A new poll is out today – found it on Drudge: Obama – 45%, McCain – 44%. (Check it out: Gallup daily poll.) This is part of an inane daily presidential tracking poll. There is a cultural fascination with things like this. I’ve actually been interviewed by Gallup but not for this poll. If you read the Gallup poll you’ll see that this is considered a “statistical tie” and that means who’s reportedly on top doesn’t actually matter – it’s too close to tell. But the graphic on that site indicates its been like this for a while. The “so-what” factor has kicked in for me.

Is the fascination with polls driven by us – the “poll-ee’s” or by the pollers? Do we love to see whether our beliefs are out of whack with everyone else? Or do the pollers just like to feel on top? There’s probably a dozen reasons in either direction.

What if my beliefs were out of whack with everyone else’s? On a national election, I think it may not be so significant; I really don’t have to tell anybody anything. But, surely what you believe differs from your neighbor or co-worker, friend or even spouse on some issue. Then what? Do you act as the “neighborhood George Gallup” and poll your buddies and then change what you believe?

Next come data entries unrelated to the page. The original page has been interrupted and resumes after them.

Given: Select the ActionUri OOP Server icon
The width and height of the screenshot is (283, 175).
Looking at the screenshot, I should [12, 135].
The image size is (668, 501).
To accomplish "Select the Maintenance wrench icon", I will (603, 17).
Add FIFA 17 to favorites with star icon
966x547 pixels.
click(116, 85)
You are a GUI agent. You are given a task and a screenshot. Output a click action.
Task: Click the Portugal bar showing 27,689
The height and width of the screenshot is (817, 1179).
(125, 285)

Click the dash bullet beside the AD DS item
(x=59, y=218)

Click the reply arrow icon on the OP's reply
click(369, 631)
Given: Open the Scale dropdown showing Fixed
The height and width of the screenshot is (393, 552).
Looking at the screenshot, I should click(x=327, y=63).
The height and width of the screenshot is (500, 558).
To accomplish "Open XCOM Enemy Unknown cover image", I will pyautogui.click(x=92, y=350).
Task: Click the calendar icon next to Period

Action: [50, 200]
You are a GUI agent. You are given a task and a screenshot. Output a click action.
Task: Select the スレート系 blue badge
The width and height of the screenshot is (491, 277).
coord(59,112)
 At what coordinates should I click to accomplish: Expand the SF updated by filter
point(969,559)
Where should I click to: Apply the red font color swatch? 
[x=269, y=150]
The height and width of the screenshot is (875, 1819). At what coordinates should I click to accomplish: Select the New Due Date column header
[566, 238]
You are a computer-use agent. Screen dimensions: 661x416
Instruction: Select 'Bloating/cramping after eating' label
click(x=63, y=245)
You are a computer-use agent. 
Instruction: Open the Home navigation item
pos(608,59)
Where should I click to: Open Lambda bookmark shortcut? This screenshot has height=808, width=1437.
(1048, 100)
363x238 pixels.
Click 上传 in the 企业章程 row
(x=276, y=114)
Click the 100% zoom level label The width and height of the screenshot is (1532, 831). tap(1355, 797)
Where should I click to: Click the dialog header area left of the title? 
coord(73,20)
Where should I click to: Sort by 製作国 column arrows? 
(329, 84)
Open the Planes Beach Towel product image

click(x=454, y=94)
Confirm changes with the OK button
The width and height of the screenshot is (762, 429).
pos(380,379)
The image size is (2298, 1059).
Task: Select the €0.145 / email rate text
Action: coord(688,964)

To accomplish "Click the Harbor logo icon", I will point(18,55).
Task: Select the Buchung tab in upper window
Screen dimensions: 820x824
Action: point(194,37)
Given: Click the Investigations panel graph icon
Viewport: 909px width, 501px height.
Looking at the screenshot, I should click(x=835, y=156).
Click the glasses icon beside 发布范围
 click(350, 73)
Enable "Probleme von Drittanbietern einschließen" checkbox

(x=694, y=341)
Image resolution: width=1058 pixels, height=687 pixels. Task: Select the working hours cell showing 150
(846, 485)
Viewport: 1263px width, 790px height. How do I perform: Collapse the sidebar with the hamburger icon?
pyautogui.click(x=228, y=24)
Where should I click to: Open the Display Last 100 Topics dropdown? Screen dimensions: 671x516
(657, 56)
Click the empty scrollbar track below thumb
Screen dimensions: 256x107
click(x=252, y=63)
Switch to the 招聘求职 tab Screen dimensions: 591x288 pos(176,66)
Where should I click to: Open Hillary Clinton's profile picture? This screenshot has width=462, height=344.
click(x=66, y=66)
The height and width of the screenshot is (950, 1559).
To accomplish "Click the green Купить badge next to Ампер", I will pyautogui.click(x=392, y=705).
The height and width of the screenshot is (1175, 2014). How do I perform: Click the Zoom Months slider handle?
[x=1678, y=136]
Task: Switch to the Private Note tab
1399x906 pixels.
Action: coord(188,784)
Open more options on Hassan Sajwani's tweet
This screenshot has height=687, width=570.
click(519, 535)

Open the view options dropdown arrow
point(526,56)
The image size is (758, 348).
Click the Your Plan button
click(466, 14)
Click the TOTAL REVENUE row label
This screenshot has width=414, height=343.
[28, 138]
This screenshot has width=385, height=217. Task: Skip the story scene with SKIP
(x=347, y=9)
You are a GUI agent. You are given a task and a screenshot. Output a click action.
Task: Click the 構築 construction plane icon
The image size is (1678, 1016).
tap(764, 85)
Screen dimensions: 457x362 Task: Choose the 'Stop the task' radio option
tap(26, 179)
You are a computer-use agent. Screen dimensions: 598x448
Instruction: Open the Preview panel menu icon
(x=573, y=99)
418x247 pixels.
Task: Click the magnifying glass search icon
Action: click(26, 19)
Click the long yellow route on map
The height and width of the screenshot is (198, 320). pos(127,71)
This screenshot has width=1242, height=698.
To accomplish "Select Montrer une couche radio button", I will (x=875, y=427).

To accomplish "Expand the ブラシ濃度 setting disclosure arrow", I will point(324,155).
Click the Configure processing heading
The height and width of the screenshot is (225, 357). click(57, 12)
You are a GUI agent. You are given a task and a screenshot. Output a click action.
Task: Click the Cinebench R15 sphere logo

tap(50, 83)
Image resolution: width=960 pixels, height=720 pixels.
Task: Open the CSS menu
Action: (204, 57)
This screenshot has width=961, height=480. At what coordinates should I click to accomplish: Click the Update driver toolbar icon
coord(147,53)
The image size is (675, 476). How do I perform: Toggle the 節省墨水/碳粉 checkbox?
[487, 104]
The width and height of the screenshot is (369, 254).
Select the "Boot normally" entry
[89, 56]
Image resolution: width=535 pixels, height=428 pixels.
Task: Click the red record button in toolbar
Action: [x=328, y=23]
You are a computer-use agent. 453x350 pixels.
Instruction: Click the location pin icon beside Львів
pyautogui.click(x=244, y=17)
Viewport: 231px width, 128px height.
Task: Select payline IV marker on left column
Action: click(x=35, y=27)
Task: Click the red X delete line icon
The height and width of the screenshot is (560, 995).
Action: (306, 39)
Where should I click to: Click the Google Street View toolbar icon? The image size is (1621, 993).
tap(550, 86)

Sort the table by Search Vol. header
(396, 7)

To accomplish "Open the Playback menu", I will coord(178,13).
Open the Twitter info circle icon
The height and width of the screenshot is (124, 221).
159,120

Why would you do that?

There’s a fear of conviction in our culture. People are afraid to believe in something and you can tell whether you’re afraid by how many (or how few) people actually know what you believe. There’s a fear of people in our culture.

Well, that’s not really accurate. If I steal $50 from you, you will have no issues with conviction then. If I build a fence in your back yard, your words will come. If I t-bone you on the highway and then drive away screaming obscenities at you, then, well, that’s easy.

What about if I suggested that you should give money to a church instead of buy a new car? Or, write an editorial about rampant inner city crime? Or picket an abortion clinic? Then what? You may just waffle. You may cave to peer pressure.

Are we only willing to hold to principles when they’re “safe” according to our culture? Popularity is a big deal in your life. The problem is that many times what is right is not popular. If our commitment is to be mainstream (whatever that means) then we will waste our lives.